Virou-se para o melhor amigo para lhe dar o comando e não precisou nem de um segundo para se aperceber do vídeo de certa forma comprometedor aberto no telemóvel nas mãos do loiro.

Ribeiro não sabia o que havia de dizer ou fazer. Sentou-se ao pé do mais alto e tirou-lhe o telemóvel da mão.

-Desde quando? - foi a primeira pergunta com que Ribeiro se deparou. Valadares soou seco e até confuso.

-Aconteceu duas ou três vezes... Não é nada. Deixa isso... - Ribeiro estava a olhar para o ecrã da televisão, colorido pelas cores do jogo que pretendiam jogar antes.

-Estás a beijar o João! É o nosso melhor amigo! Como assim "não é nada"? - Valadares levantou um pouco a voz.

-Val! O que é que interessa? - Ribeiro estava nervoso. Também ele levantou a voz.

-Porque é que o beijas?

-Porque não beijaria?
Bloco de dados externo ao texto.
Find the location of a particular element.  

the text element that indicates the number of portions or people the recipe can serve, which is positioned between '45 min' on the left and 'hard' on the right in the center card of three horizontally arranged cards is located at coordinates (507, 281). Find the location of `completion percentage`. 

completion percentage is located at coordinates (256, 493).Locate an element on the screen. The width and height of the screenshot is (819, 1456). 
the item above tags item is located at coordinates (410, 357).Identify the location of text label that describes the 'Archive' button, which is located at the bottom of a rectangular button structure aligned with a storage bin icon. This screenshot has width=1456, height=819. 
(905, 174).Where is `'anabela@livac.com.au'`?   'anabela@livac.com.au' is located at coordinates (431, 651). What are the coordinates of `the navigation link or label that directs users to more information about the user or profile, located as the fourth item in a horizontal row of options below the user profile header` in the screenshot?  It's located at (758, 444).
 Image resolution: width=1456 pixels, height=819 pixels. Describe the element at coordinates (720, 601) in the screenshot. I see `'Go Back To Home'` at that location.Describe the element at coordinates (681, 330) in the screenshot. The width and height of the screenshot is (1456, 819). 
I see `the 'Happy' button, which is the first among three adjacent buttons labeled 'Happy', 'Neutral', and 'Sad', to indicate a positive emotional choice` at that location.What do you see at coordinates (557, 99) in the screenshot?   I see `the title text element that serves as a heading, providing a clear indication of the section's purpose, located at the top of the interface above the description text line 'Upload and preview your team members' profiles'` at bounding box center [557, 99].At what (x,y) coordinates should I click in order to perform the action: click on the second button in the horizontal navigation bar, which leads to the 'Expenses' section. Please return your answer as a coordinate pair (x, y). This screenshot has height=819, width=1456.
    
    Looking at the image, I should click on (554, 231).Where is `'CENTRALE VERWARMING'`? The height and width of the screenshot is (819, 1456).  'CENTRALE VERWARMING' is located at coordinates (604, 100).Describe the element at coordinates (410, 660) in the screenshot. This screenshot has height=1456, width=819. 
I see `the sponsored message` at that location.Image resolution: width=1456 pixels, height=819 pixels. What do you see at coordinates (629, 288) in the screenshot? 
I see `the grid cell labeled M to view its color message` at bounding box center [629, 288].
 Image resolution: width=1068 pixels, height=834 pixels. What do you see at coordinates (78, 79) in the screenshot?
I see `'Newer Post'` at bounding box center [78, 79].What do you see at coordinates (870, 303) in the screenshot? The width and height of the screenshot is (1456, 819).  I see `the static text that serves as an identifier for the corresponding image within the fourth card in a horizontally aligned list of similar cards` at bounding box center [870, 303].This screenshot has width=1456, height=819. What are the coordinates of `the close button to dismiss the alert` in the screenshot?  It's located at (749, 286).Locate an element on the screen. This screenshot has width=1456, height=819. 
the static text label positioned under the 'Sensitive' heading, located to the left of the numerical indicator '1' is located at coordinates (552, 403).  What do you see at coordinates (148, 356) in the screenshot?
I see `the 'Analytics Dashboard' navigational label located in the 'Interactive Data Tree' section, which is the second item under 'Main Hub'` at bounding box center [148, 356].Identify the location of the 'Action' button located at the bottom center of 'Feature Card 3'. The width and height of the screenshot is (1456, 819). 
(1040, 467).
Dá-me uma razão que me impede de o fazer! - os dois corpos começavam a ficar tensos.
A janela do quarto estava um pouco aberta, deixando uma pequena aragem entrar.

-Tu não gostas dele! - Valadares cuspiu - Não estás apaixonado por ele!

-Ah, então tu gostas da Sónia... Certo. - aquela discussão seria demasiado dura para Ribeiro.

Valadares e Ribeiro não sabiam o que sentir.
Curiosamente, aquela seria a primeira discussão em toda aquela amizade que antes era bonita e agora limitava-se a um loop estranho entre a distância e a colisão quente entre os dois.

-Tu beijas o João por ciúmes? - Valadares perguntou diretamente.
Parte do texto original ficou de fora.